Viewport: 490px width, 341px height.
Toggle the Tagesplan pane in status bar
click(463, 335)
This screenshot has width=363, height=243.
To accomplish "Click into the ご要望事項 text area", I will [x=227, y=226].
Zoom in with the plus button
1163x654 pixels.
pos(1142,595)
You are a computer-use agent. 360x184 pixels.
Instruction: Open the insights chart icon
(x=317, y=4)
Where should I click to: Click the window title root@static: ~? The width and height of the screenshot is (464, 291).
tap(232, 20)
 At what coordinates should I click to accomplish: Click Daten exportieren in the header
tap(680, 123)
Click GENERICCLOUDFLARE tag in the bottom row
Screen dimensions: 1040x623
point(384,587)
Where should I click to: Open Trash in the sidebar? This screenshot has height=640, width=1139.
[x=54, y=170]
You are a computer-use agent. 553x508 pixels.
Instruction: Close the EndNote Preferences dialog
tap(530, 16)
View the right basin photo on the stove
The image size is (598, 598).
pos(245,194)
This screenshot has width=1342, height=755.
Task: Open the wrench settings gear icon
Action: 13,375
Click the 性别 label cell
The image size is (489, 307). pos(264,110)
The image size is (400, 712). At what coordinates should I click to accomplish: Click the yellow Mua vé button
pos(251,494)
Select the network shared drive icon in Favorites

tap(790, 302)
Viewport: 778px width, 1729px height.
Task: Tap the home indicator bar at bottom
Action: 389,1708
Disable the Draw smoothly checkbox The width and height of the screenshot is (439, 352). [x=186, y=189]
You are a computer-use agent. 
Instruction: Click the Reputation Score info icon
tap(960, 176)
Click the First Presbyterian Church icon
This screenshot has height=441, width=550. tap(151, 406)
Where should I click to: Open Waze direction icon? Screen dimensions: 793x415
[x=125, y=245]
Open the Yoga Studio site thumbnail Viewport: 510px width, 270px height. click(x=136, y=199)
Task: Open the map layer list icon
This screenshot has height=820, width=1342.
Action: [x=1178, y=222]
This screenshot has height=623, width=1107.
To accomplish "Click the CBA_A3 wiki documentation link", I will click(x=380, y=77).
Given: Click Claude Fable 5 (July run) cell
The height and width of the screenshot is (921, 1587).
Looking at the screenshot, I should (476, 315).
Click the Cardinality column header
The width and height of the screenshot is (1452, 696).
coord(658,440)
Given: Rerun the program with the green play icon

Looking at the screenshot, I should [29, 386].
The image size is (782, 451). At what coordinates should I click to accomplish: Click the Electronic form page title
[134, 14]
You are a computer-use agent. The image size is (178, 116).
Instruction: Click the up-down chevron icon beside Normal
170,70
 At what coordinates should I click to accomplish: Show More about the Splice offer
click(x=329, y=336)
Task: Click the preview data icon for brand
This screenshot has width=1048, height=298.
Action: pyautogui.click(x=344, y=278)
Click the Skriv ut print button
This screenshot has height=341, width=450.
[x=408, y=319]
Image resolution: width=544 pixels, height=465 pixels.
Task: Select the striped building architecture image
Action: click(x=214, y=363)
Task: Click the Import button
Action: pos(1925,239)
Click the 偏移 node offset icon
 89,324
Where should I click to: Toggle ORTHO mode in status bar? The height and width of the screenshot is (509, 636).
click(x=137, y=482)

----

Swap "sidebar" for "side panel" in the records starting at the beginning and ending at the line that contains "Action: 13,375", and reproduce those lines with everything else unchanged.

— FULL OUTPUT —
Viewport: 490px width, 341px height.
Toggle the Tagesplan pane in status bar
click(463, 335)
This screenshot has width=363, height=243.
To accomplish "Click into the ご要望事項 text area", I will [x=227, y=226].
Zoom in with the plus button
1163x654 pixels.
pos(1142,595)
You are a computer-use agent. 360x184 pixels.
Instruction: Open the insights chart icon
(x=317, y=4)
Where should I click to: Click the window title root@static: ~? The width and height of the screenshot is (464, 291).
tap(232, 20)
 At what coordinates should I click to accomplish: Click Daten exportieren in the header
tap(680, 123)
Click GENERICCLOUDFLARE tag in the bottom row
Screen dimensions: 1040x623
point(384,587)
Where should I click to: Open Trash in the side panel? This screenshot has height=640, width=1139.
[x=54, y=170]
You are a computer-use agent. 553x508 pixels.
Instruction: Close the EndNote Preferences dialog
tap(530, 16)
View the right basin photo on the stove
The image size is (598, 598).
pos(245,194)
This screenshot has width=1342, height=755.
Task: Open the wrench settings gear icon
Action: 13,375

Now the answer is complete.